Website Design and Content

You may be responsible for creating and maintaining websites, web pages, or other web content as part of your job duties. Use this page as your guide for finding training resources and creating effective web content.

 
 
 

Resources

If you’re not a website author, editor or admin for CTSI programs and services, but you have an idea for content you’d like to post to an existing website, read through the below tip sheet and contact CTSI Communications. We can help get your information posted if it meets criteria.

Do you already manage content on a CTSI-affiliated site? You have access to the expert team at UF Health Web Services, in addition to your initial point of contact at CTSI Communications.

  • If you’re not sure how to get started with WordPress, have never used the UF Health template, or could use a refresher, Web Services offers training here.
  • The team also provides training on how to use the Gravity suite of tools, including forms for collecting non-sensitive information online, and workflow and reporting tools.
  • For troubleshooting and support requests, contact Web Services here.
  • Do you want to make sure your site serving your users in optimal fashion? Can’t decide whether to change things up or leave your site as is? Consider having web services review your site for usability and accessibility to improve the experience of your web users. You may schedule a consultation here.

When (and when not) to add a new page to your site, or launch a new site entirely

Are you thinking of adding content to the website, or launching a new site entirely for your program or service? The web seems like a good place to put information that needs to go somewhere.

Remember there is a cost associated with maintaining content on a website. Even if you have a description or photos that are already created and ready to post, the cost is associated with the time spent keeping that information updated online.

Your content might fit within the existing structure of the CTSI website, and the CTSI Communications team can maintain this content for you. Schedule a consultation with us, and we can help you draft a web strategy.

Don’t use your website to archive content. Instead, think of each piece of content on your website as a contribution to your overall goals.

Before you post on the website you should ask yourself the following questions:

  • Does this information exist somewhere else already?
  • Can it be added to an existing page?
  • Will the information become outdated?
  • Who will maintain this content?

If the content you have in mind is in the form of a PDF, Word document or media file that you’d like to upload to a page, this rule still holds, and you face the additional conundrum of how to update a file that’s not editable a few months down the road when you’d like to replace due dates and change contact information, for example.

Ready to add content?

Follow the same rules for drafting content as you would with a flyer or email blast: Highlight the value proposition and benefits to the user.

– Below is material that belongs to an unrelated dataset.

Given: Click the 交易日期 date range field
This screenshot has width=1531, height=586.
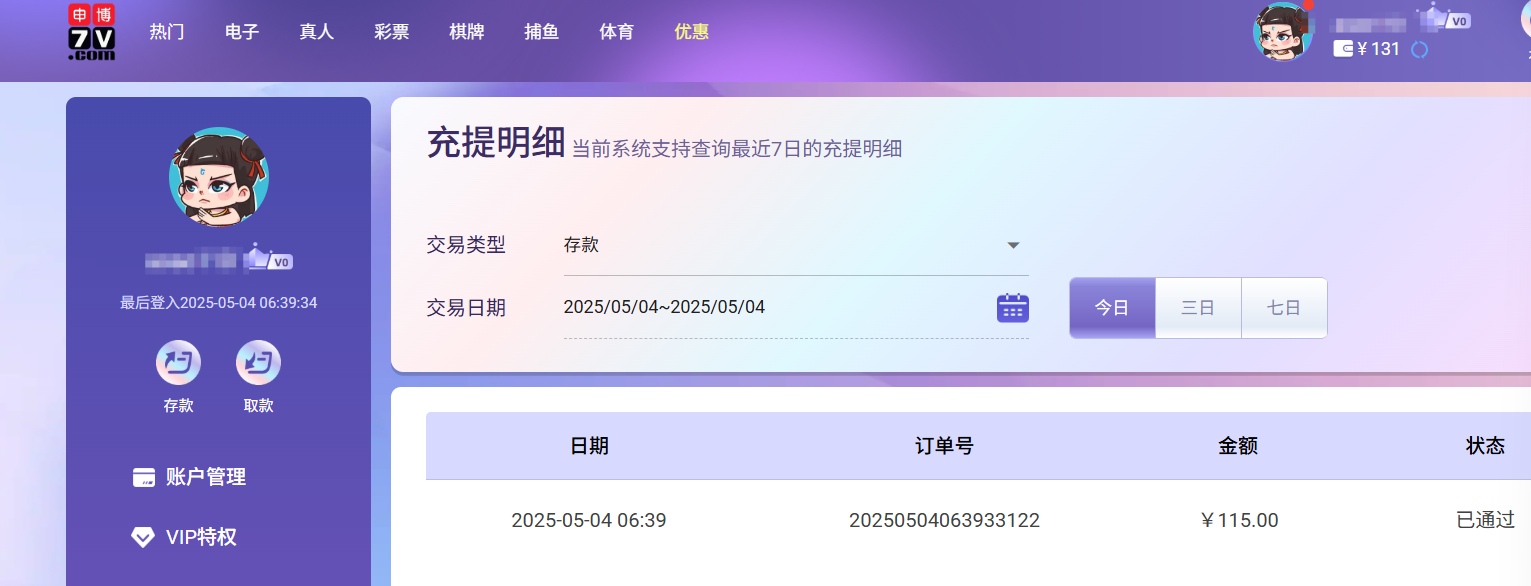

Here are some questions you should answer before creating content:

  • Who is your audience?
  • What problem does your program/service solve?
  • How would your target audience benefit from your program or service?
  • What action do you want your target audience to take and why would they want to take it?

Examples

Recruitment Center

Here’s what the page does well:

  • The very first line of the page describes the problem the recruitment center can solve.
  • A brief, succinct paragraph summarizes the center and calls attention to the target audience (UF research teams).
  • An overview of services in an easy to understand bulleted list.
  • Clear calls to action of where users can take the next step.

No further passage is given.